Probing the Molecular Architecture and Assembly of Synthetic and Fungal Melanins with Solid-State NMR

Abstract

Melanins are ubiquitous natural pigments that are associated with biological roles in protection against sunlight, camouflage, free radical scavenging, and microbial virulence. However, elucidating structural characteristics of these enigmatic pigments remains a challenging task because of their insolubility and heterogeneous properties. High-resolution solid-state NMR spectroscopy provides a unique tool to unravel the mysteries of melanin structure, and melanogenesis in Cryptococcus neoformans (CN) requiring exogenous obligatory catecholamine precursors such as L-dopa offers unprecedented opportunities to probe melanin biosynthesis and assembly in fungal cells. 1D solid-state 13C NMR has been used to assess the structural differences among CN melanins produced by systematic variation of catecholamine precursors and in cell-free media.

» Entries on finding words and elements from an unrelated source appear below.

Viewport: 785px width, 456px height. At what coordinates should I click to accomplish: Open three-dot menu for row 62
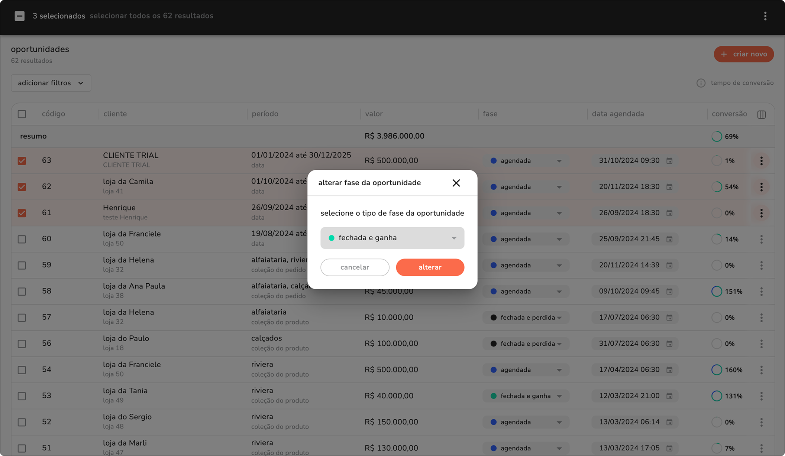tap(761, 187)
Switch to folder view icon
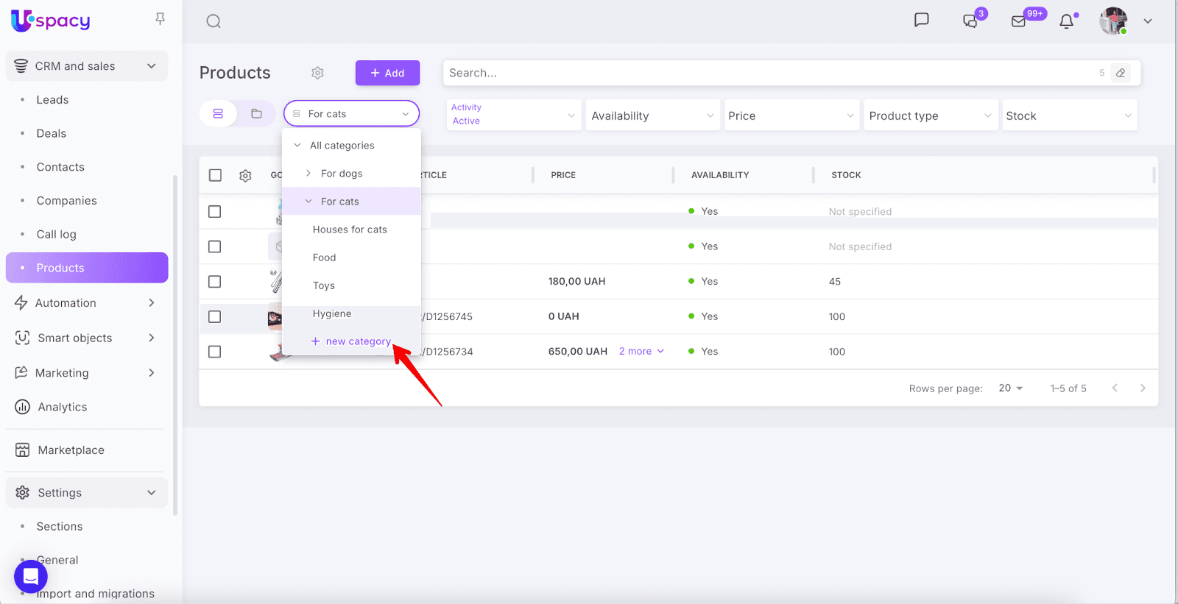Image resolution: width=1178 pixels, height=604 pixels. coord(256,114)
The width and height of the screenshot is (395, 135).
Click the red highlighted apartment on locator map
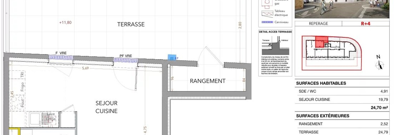click(321, 41)
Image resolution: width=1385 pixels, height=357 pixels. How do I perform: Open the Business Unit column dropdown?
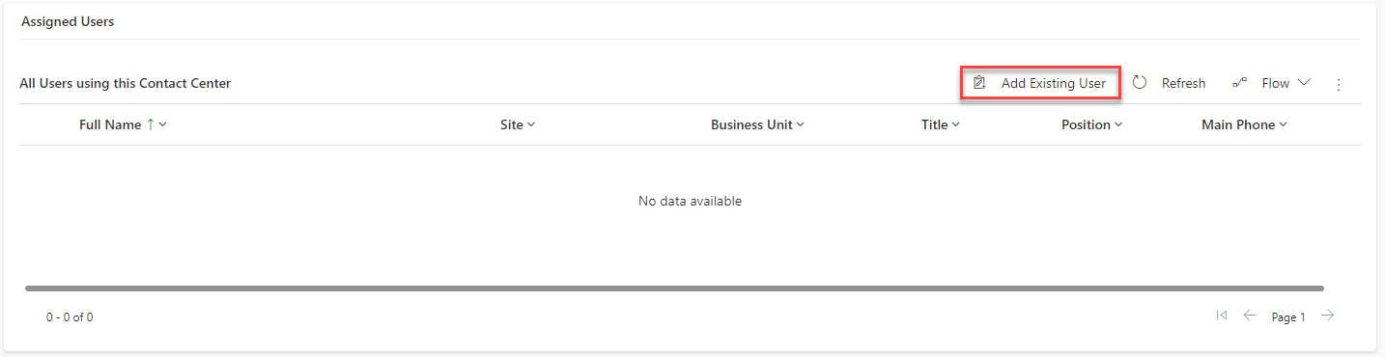[800, 124]

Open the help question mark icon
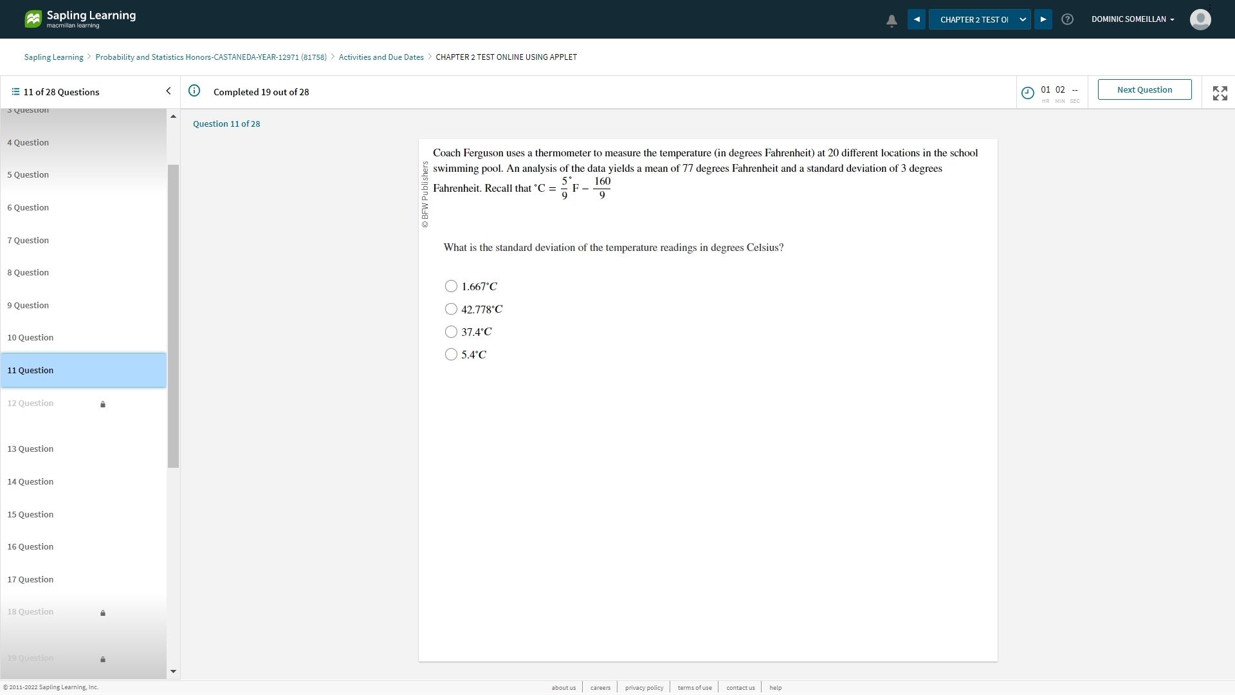point(1067,19)

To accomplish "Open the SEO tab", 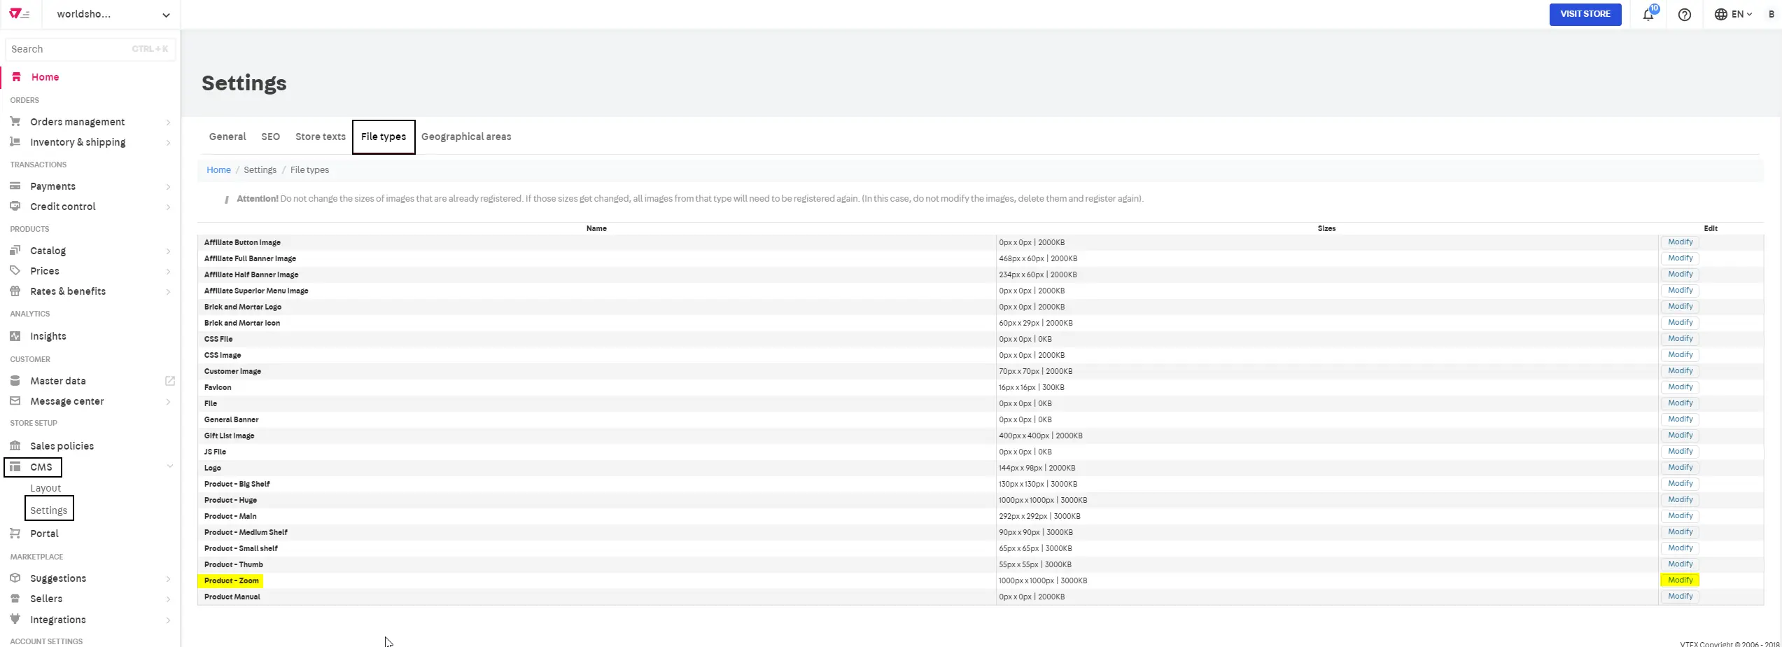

The precursor preferences of CN melanogenesis have been demonstrated by competition studies in which the cells were provided with equimolar mixtures of catecholamines, and a mechanistic scheme adapted from the Mason-Raper pathway has been proposed to rationalize the possible intermediates for biosynthesis of indole-based melanin polymers. 13C and 15N solid-state NMR, including 2D through-space and through-bond correlation spectra, have been implemented to elucidate the ultimate molecular framework of the pigments and melanization in CN with exogenously 13C-enriched L-dopa and/or [U-13C6]-glucose supplied to the growth media. Findings include: (1) the main aromatic components are located spatially within 5-7 A of the long-chain aliphatics; (2) glucose scrambles metabolically to appear in oxygenated- and long-chain aliphatic structures; (3) some aromatic, oxygenated- and long-chain aliphatic moieties are attached covalently to carboxyl groups of the pigment; (4) the pigment is likely to be covalently bound to the polysaccharides of fungal cell wall. The molecular architecture of natural melanin revealed by the solid-state NMR study can guide the design of new drugs against microbial virulence and novel therapeutics for melanoma tumors.